As shown for those risk variants included in the first group, most of those 15 SNPs included in the second gene group except rs5498 in ICAM1 and rs699 in AGT were not confirmed in the present Chinese cohort. However, consistent with the finding in the previous CGAS studies (Schmidt et al., 2001; van Rijn et al., 2007), rs699 showed significantly positive association with LA, indicating that AGT could act as a shared risk gene for LA between Chinese population and non-Asian population and have a detrimental effect on LA. The rs699 (M235T) polymorphism in AGT gene encodes threonine instead of methionine at position 235 residue of the angiotensinogen protein. It has been reported to be in complete linkage disequilibrium with one haplotype in the promoter region that could regulate the transcriptional activity in astrocytes (Paillard et al., 1999; Tsai et al., 2003; Schmidt et al., 2004). Thus, this finding in the present study supports the implication of the functional disturbance of AGT gene in the pathogenesis of cerebral white matter lesion. The same as rs699 in AGT and rs1984613 in PMF1, another SNP selected from previous CGAS studies, rs5498 in ICAM1, showed significant association with LA in up to four random sampling tests, and it still remained significant in two random tests after controlling for the associated variables. ICAM1 gene encodes intercellular adhesion molecule 1. Its circulating level can act as one marker of endothelial dysfunction which is considered as one pathogenesis of LA (Hassan et al., 2003; Grueter and Schulz, 2012), indicating the pathogenic functions of ICAM1 in white matter lesions. Given that the variant rs5498 (M235T) in ICAM1 showed significantly negative association with LA in the present genetic association study, we thus think that this negative association of rs5498 with LA risk and the regulatory effect of this M235T missense on protein expression, structure, and function are required to be confirmed and explored in future.

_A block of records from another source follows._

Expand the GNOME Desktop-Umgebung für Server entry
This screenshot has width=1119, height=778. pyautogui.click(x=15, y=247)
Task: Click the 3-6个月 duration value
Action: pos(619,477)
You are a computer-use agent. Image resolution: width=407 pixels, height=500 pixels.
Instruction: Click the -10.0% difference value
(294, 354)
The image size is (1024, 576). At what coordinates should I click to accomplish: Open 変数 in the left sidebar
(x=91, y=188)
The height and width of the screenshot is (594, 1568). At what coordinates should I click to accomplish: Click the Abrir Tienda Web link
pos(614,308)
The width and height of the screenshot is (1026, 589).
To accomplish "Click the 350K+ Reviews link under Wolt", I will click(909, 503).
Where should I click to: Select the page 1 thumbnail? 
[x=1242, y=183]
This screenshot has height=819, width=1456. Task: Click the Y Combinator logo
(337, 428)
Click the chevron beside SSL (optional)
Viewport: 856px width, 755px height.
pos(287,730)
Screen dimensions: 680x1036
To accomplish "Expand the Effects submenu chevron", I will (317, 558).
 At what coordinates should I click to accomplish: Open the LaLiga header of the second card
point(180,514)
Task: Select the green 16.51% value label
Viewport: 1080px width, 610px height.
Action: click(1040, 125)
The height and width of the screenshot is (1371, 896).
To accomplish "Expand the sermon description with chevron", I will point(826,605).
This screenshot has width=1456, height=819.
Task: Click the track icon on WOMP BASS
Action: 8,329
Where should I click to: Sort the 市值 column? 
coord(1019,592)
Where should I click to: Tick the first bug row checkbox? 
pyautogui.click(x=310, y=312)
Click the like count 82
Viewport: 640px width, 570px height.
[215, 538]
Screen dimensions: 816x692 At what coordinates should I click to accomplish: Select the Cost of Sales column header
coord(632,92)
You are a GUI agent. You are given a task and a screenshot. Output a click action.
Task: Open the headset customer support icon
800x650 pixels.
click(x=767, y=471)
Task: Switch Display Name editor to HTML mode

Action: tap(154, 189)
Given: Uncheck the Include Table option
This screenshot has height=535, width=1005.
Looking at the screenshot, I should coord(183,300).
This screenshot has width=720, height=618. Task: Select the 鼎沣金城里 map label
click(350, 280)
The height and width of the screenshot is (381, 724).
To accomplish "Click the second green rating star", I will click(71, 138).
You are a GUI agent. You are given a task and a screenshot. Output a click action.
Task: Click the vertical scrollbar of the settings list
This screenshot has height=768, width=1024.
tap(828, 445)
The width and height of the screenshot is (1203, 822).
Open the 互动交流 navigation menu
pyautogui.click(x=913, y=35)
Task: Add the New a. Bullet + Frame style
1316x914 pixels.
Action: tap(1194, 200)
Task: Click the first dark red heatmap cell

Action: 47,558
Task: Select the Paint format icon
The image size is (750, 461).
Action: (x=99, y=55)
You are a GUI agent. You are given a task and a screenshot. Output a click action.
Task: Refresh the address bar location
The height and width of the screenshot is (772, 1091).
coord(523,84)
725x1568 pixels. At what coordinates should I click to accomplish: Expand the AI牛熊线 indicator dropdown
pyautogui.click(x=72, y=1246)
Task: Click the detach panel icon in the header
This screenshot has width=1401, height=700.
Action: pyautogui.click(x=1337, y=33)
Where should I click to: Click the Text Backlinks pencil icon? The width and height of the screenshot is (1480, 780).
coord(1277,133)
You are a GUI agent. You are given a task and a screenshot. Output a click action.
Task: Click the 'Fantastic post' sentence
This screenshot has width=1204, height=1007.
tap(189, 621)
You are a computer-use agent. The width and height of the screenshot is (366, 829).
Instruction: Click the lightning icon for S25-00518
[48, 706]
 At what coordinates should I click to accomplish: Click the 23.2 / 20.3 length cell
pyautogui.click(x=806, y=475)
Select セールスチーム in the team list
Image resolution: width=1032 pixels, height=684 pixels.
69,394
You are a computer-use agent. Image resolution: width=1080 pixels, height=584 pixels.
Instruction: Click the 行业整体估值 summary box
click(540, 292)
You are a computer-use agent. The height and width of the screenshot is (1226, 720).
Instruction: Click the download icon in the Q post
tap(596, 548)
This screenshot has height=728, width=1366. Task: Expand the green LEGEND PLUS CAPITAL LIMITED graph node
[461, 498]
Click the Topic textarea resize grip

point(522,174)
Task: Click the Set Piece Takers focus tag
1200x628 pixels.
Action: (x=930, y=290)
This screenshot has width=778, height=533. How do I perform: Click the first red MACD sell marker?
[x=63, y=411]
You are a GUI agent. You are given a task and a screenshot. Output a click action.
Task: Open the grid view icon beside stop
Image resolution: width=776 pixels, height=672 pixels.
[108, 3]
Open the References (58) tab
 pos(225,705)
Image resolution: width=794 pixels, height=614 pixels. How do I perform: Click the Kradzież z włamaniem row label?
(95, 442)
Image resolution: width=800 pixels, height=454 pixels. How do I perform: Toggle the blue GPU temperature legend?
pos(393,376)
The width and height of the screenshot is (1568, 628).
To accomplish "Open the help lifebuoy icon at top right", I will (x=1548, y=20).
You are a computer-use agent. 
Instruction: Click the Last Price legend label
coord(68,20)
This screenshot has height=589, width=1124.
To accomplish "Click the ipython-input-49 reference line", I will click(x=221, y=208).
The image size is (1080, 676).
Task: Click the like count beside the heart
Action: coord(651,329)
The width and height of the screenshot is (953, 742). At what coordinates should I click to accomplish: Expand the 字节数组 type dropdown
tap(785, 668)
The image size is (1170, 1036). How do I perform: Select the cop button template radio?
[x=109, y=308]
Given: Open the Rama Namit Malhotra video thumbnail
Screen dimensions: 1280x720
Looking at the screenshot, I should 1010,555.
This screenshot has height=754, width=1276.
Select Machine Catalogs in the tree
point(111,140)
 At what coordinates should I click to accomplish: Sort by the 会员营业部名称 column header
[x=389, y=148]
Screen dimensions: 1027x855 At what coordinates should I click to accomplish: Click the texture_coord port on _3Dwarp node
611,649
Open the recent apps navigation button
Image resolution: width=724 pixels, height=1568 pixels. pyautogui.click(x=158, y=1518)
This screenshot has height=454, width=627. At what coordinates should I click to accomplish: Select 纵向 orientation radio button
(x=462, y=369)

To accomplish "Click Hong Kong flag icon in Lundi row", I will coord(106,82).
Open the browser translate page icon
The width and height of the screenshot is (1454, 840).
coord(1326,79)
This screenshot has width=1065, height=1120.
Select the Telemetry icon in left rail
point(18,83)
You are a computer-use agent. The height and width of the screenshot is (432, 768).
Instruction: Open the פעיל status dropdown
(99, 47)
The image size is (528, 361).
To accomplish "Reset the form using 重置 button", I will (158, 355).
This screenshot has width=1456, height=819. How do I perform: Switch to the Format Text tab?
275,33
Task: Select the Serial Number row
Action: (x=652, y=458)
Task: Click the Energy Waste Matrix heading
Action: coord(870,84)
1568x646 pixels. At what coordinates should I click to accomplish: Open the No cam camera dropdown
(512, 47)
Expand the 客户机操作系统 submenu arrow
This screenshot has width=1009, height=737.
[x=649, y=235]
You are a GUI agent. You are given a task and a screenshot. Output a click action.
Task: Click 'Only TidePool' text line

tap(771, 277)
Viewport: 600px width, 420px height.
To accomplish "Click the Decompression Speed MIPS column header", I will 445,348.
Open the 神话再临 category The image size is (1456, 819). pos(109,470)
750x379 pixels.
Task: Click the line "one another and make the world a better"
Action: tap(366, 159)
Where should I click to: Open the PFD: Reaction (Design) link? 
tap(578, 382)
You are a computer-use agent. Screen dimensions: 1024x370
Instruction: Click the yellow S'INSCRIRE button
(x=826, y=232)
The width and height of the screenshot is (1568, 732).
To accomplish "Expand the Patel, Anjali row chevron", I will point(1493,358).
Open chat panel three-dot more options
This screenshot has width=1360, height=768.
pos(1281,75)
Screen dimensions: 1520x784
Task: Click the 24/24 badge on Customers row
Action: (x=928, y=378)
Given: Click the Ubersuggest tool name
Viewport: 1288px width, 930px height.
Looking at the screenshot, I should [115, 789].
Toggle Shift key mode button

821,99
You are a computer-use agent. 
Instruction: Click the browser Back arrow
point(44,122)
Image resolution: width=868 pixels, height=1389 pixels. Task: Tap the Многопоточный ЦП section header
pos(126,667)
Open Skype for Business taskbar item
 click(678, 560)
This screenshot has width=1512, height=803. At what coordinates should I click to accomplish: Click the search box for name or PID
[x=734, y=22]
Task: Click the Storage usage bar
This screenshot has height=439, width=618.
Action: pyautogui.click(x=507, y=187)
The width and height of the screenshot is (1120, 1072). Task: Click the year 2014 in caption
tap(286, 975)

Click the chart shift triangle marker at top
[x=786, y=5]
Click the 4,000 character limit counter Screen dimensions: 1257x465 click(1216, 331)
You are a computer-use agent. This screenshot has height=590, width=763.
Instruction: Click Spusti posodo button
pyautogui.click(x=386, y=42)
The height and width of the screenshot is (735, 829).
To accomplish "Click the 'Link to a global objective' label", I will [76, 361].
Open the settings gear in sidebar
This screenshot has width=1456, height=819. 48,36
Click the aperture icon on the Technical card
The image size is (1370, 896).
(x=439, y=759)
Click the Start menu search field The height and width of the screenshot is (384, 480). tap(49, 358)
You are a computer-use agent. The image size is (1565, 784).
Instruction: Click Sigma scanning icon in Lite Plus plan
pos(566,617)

In addition, the hypothesis that those potential variants on inflammatory genes may contribute to the increased risk of LA was also not confirmed by the findings in our present study (Lin et al., 2015). Those SNPs identified in previous studies (including rs1800795 in IL6, rs2290608 in IL5RA, rs689466 and rs20417 in COX2, and rs2075575 and rs9951307 in AQP4) (Fornage et al., 2008; Fernandez-Cadenas et al., 2011; Shan et al., 2013; Yadav et al., 2014) were not shown to be associated with LA. The inconsistent and negative results may be attributed to the following points. Firstly, the ethnic difference may contribute to the different effects of those inflammatory genes on LA. Secondly, other inflammatory factors may be involved in LA. Last but not the least, those inflammation-associated genes may not contribute to increased risk and pathogenesis of LA through the DNA variation that affects the structure and function of encoding proteins but through the abnormal expression. To demonstrate the contribution of inflammation to LA, both large scale of candidate gene association studies and genome-wide transcriptome analyses are therefore necessary to decipher those functionally inflammatory genes in the pathogenesis of LA in future.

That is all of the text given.